16 Hazirandan, Geziye ve oradan Bursa'da yaşanan RENO, TOFAŞ, MAKO  ile başlayan ve giderek yayılan, işçi sınıfının yeni Haziranların haberini verdiği Metal Fırtınasının tarihsel süreklilik içinde düşünülmesi gerektiğini ortaya çıkan bu tür fırsatların ön hazırlık olmadan değerlendirilemeyeceğinin önemini vurguladı. 

Günseli KAYA konuşmasına 15-16 Haziranda ölen işçileri selamlayarak sözlerine başladı.
 Yaptığı kapsamlı değerlendirmeyle yaşanan iki sıcak günün gözden kaçırmamız gereken önemli    ayrıntılarını hatırlattı. Bazı sendikaların bu direnişi desteklemediğini, bu tür süreçlerin ayrıştırıcı niteliğini akıldan çıkarmamız gerektiğini vurguladı. Tarihsel olanla güncel olanın birbirini beslediğini bu hala bir çok yerde işçi direnişlerinin sürdüğünü hatırlattı. 16 Haziranda yürüyen işçilerin devleti hedef aldığını, tanklarla kurulan barikatları aşarak Valiliğe yüründüğünü, eylemin niteliği ve talepleri açısından bu gün ortaya çıkan Gezi ayaklanmasından daha  ileri bir hareket olduğunu vurguladı.
      
    Erkin BAŞER daha güncel bir yaklaşımı seslendirdi.
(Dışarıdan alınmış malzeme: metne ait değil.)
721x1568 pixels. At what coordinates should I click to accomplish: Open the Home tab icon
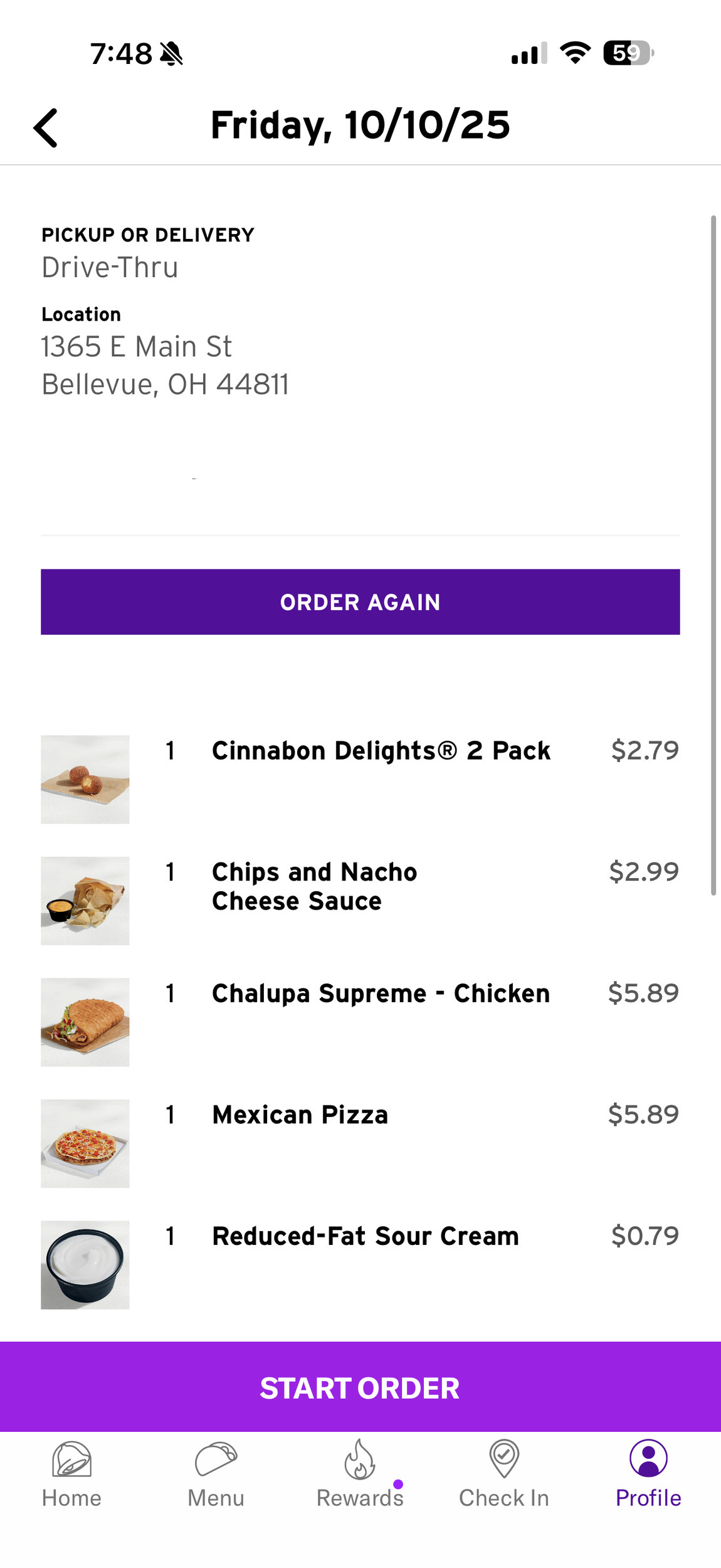point(71,1459)
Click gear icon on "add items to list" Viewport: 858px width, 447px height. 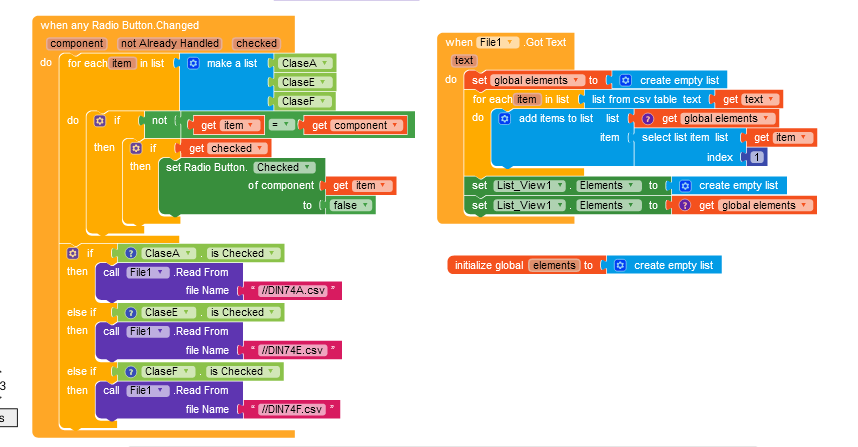[504, 118]
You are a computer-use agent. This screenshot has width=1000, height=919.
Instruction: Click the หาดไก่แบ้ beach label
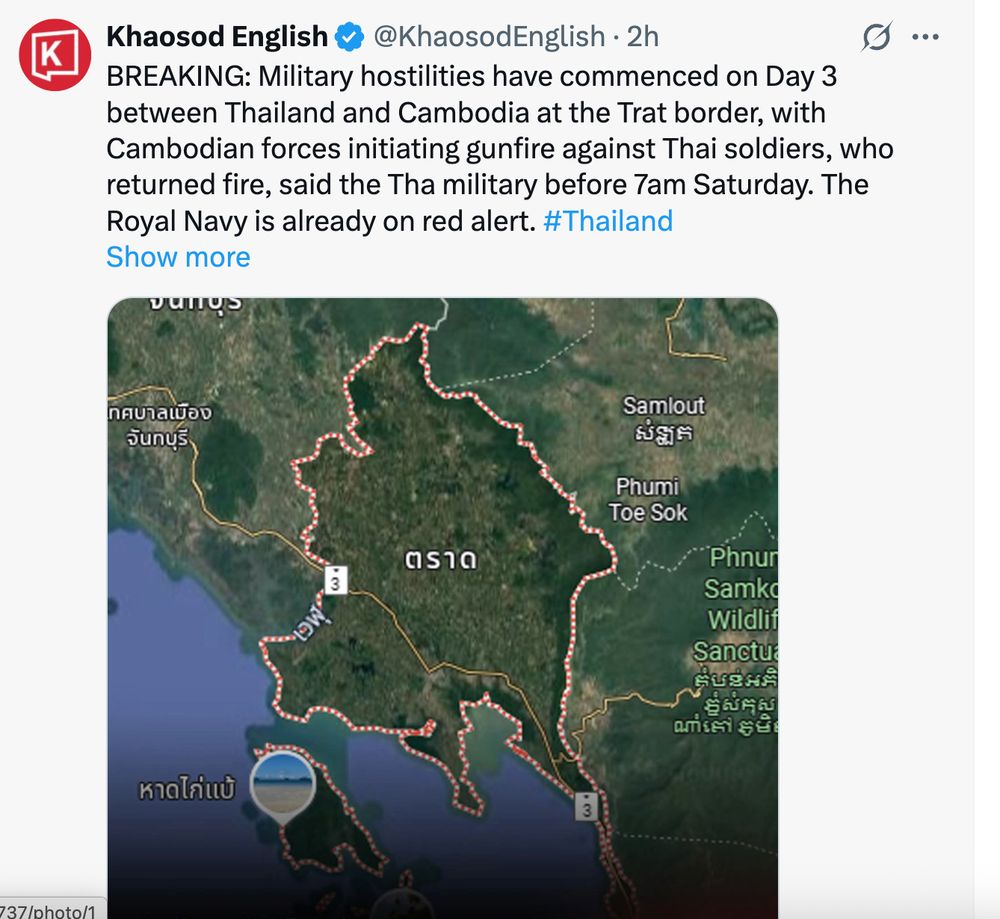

Kürt özgürlük hareketiyle işçi sınıfı                    mücadelesinin birlikteliğinin olanaklarının yaratılması üzerine düşüncelerini anlattı. HDP nin             devrimci yapısını, Rojava devrimiyle ilişkilendirerek tanımladı. Ortaya çıkardığı olanakların               önemine vurgu yaptı. Kürtlerin işçileştiği İşçi sınıfını kürtleştiği vurgusunun öneminin altını               çizdi. Kentsel dönüşümün sınıfın yapısına etkilerini, teknolojik gelişmelerin sınıftaki dönüşümün       metal sektöründen çok ulaşım, iletişim, enerji, haberleşme gibi hizmet alanlarına kaydığını                   iddia etti.

   Çetin EREN ise devrimci partinin eksikliği üzerinde durdu ve HDP nin sınıfsal niteliği ve tarihsel      işlevi üzerinde uzun eleştirel bir bakışı dillendirdi. Asıl olanın İşçi sınıfının birliğinden önce                Komünistlerin birliği olduğunu vurguladı. Devrimci bir sınıfı partisi yaratılmadan devrimini                olanaklı olmadığını Partinin yaratılması içinde komünistlerin birliğinin şart olduğunu ve bunu              tarihsel referansları üzerinde durdu. Bu topraklarda gerçek anlamda bir sınıf partisinin var                    olmadığının altını çizdi. O dönemin devrimci yapılarının bu süreçte yetersiz kaldıktan sonra bu gerçekliği doğru okuyamadığını ve gerillacı bir tutumla dağlara yöneldiğini ve bu tarihsel tutumun bu güne uzanan izler taşıdığını söyledi.

Son olarak Bursa Metal işçilerinin başlattığı mücadeleyi, bizzat yaşayan Metal İşçileri Birliğinden Ahmet isimli bir işçi arkadaş süreci oldukça ayrıntılı olarak anlattı. Sınıf içinde çalışmanın önemine vurgu yaptı. Kendi deneyimlerinden çıkardıkları sonuçları paylaştı. Sınıfın kendi içindeki kırılganlıkları, mücadeleye ayak bağı olan gerici ideolojik yapıyı, baskı ve tehditleri alınacak daha uzun bir yol olduğunu sınıf devrimcilerin güçlerini birleştirmeleri gerektiğinin altını çizdi.
 salondaki dinleyicilerin düşünce ve sorularının iletilmesiyle uzun saatler süren canlı tartışmalar yaşandı. 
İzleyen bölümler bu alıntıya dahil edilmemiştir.